In the case of conversations and interviews that take place with a variety of interlocutors and intermediaries about the same community, the educator will be taking notes both about the information being given and the source of that information. In other words, they will judge the information relative to the interests and position of the person giving the information.

If this is done with care and if the same conversation is conducted with a range of people, the data about the community will become more and more reliable. It will be possible to place the community within a map of data, some of which confirms and expands while some of which establishes scepticism and negative implications.

As mentioned, there can be problems. These can be overcome, however, if this particular technique is coupled with the gathering of information from other means, such as surveys, existing data and focus groups. It is also possible to test the data being gathered with a reference group.

Reference Groups

Educators can establish a small reference group of trusted organizations and individuals with whom they can review the information they are obtaining in the field. Such groups meet regularly but do not have a direct interest in the proposed direction of the programme or its intended outcome.

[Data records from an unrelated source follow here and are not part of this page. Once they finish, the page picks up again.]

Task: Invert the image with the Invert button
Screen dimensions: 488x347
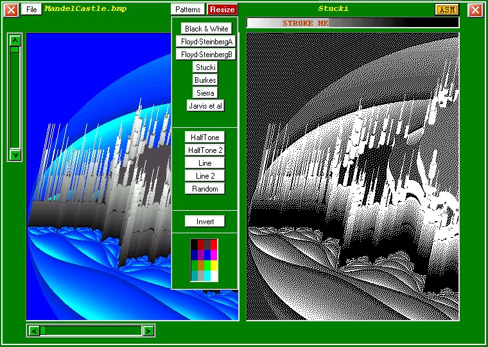Action: (205, 222)
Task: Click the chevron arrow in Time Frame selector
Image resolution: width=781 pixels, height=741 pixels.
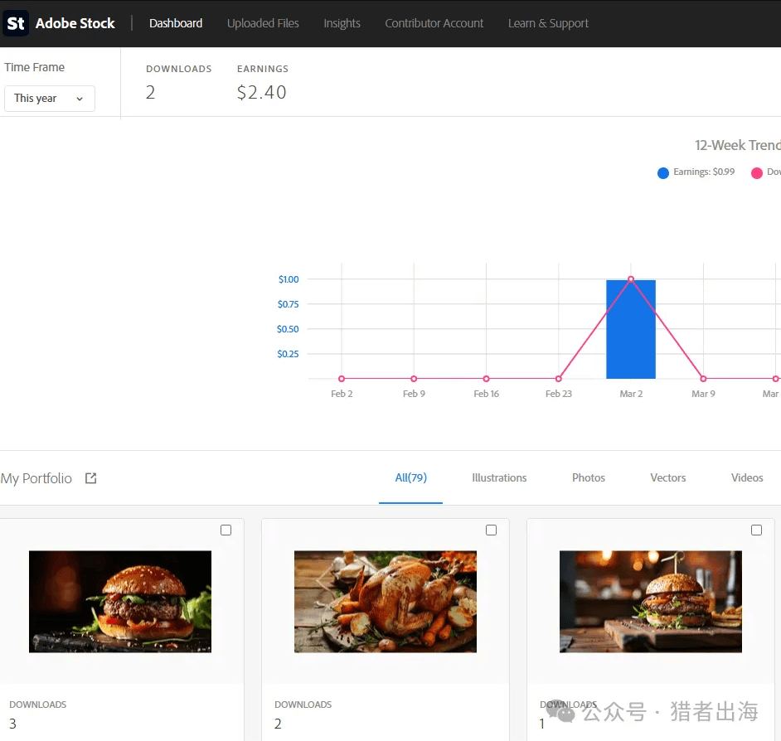Action: click(x=80, y=99)
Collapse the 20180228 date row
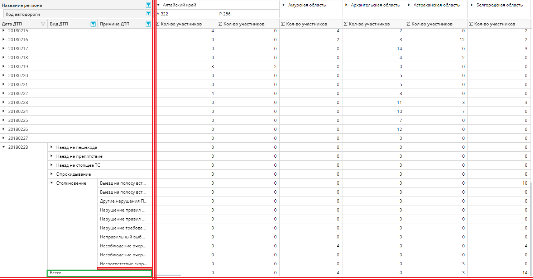533x280 pixels. pos(4,147)
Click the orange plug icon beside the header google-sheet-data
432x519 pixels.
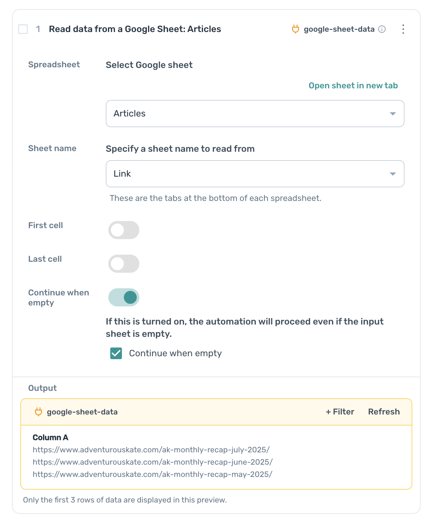295,29
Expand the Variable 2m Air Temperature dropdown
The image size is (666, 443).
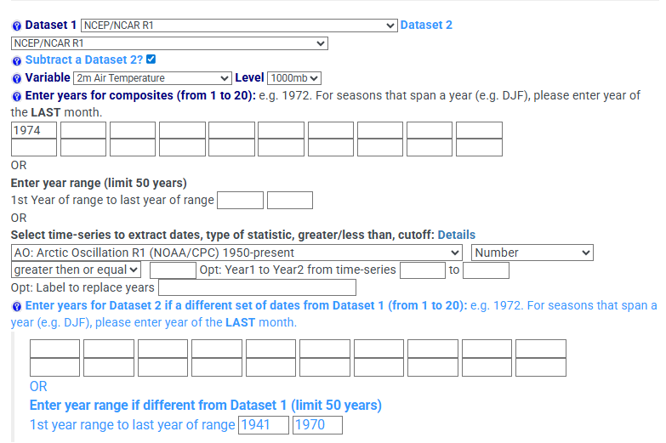pyautogui.click(x=152, y=78)
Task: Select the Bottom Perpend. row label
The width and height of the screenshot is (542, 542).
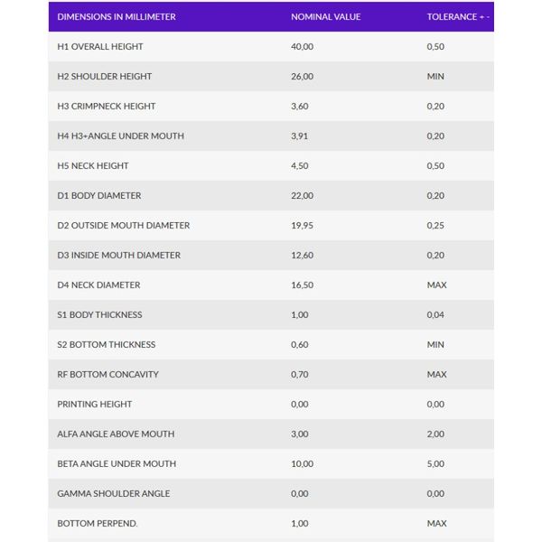Action: tap(98, 523)
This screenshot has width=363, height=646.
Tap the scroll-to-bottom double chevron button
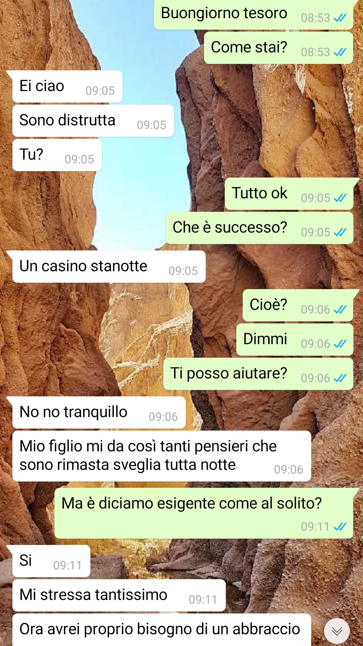pyautogui.click(x=337, y=631)
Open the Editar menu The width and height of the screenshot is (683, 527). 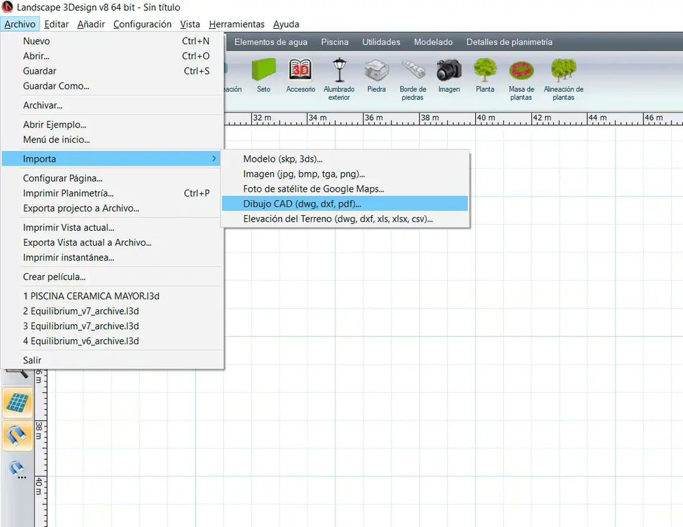(56, 24)
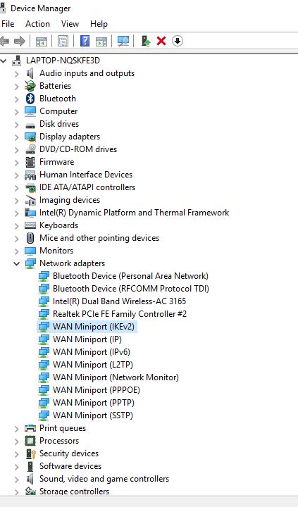298x507 pixels.
Task: Click the red X uninstall device icon
Action: (161, 41)
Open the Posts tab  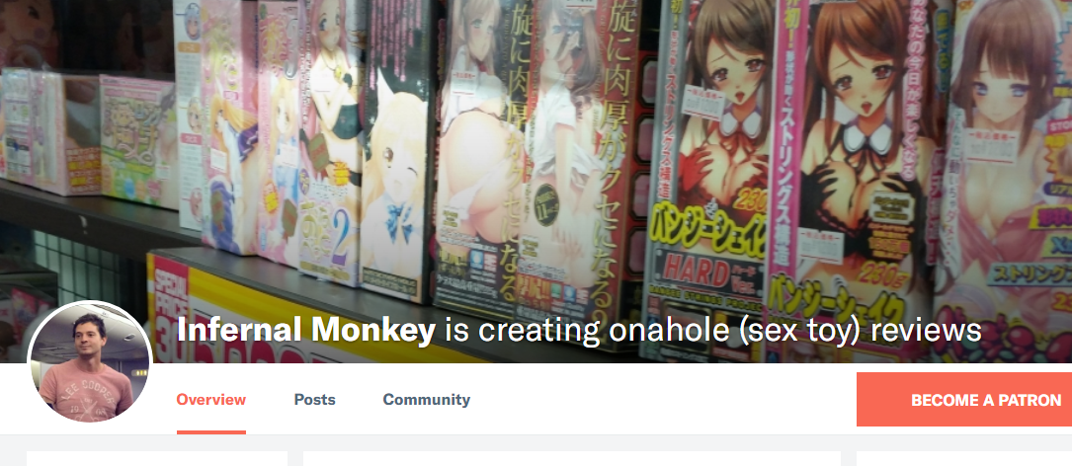coord(314,400)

Collusion and Unreliability

There are times when it is in the interests of some people and organizations that educators have a particular view of the community. There may be a perception that the educator team has access to money that will be spent in the community, or that the educator team should develop programmes in a specific way that benefits the community or even a particular political party. If the educator team is comprised of outsiders, they may not even be aware that those they are interviewing are meeting one another and discussing implications of the programme amongst themselves.

Such collusion need not be undertaken in order to diminish the reliability of the information being provided. People have an interest in being considered intermediaries or maintaining their prestige within a community. They may not be willing to admit to areas of ignorance and may overplay their level of influence in order to impress the educator team.

Groupthink

There may also be a dominant view amongst those selected about local issues that doesn't entirely match the present reality. During transitions and crises, there are substantial shifts in conditions of reality, and organizations in particular cannot always keep up with these shifts.

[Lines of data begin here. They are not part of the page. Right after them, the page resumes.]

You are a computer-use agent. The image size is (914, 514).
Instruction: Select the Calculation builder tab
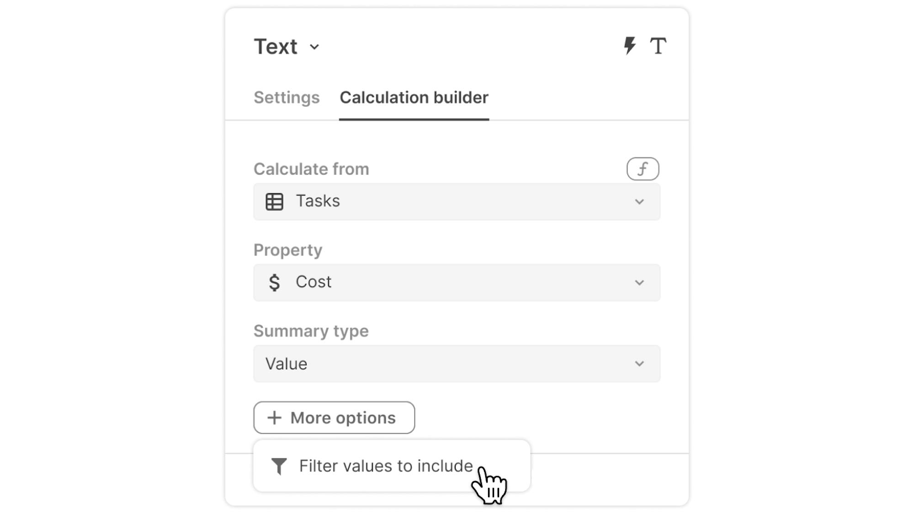(x=414, y=98)
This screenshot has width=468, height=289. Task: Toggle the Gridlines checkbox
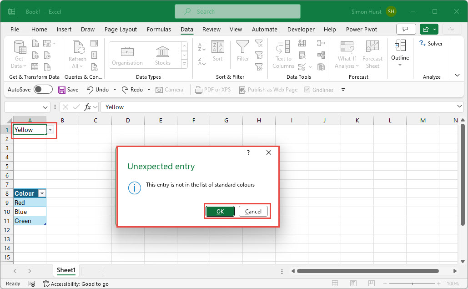point(307,90)
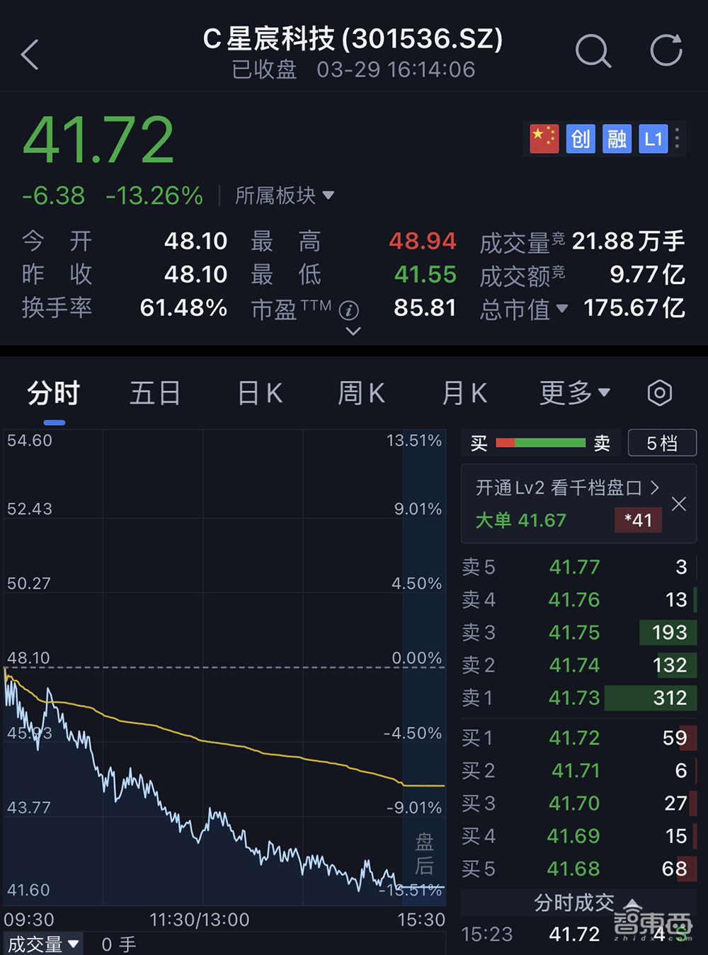Select the 创 (ChiNext) badge icon
This screenshot has height=955, width=708.
click(x=581, y=139)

Or there may be dominant political organizations and ideas that are taken for granted. These may be real. A single party may well have the support of all members of a local community. But in such positions of dominance, often it is easy for dissent to be suppressed and to become invisible. Of course, this raises the interesting proposition that members of minority support parties can also make claims that cannot be tested.

Gatekeeping

Finally, there are those who act as "gatekeepers" rather than guides. They control access to community information. Some are admitted to the community, others are not. And the reasons for this gatekeeping may be political, ideological, or personal. Educator teams will develop internal diversity in order to ensure that they are not kept out because they are all men, or all from a particular country, or of a particular cultural and ethnic background.

This alone will not prevent gatekeeping. But the development of an iterative approach can assist in overcoming it. In traditional societies, educators may have to be patient if they want to get through the gate. There is a range of strategies for dealing with this, but perhaps the most effective is the development of a relationship of trust with an intermediary who can introduce the educator to the traditional leadership.

Testing Information

Educators moving into situations where they suspect the information may be coloured by any of the above will be looking for reflective individuals who are willing to be fair to all political points of view and who can demonstrate the reliability of their opinions by pointing to supporting evidence. Or they may choose to conduct interviews that include members of the target audience directly on the basis of a small sample, just for verification purposes, rather than conducting a full survey.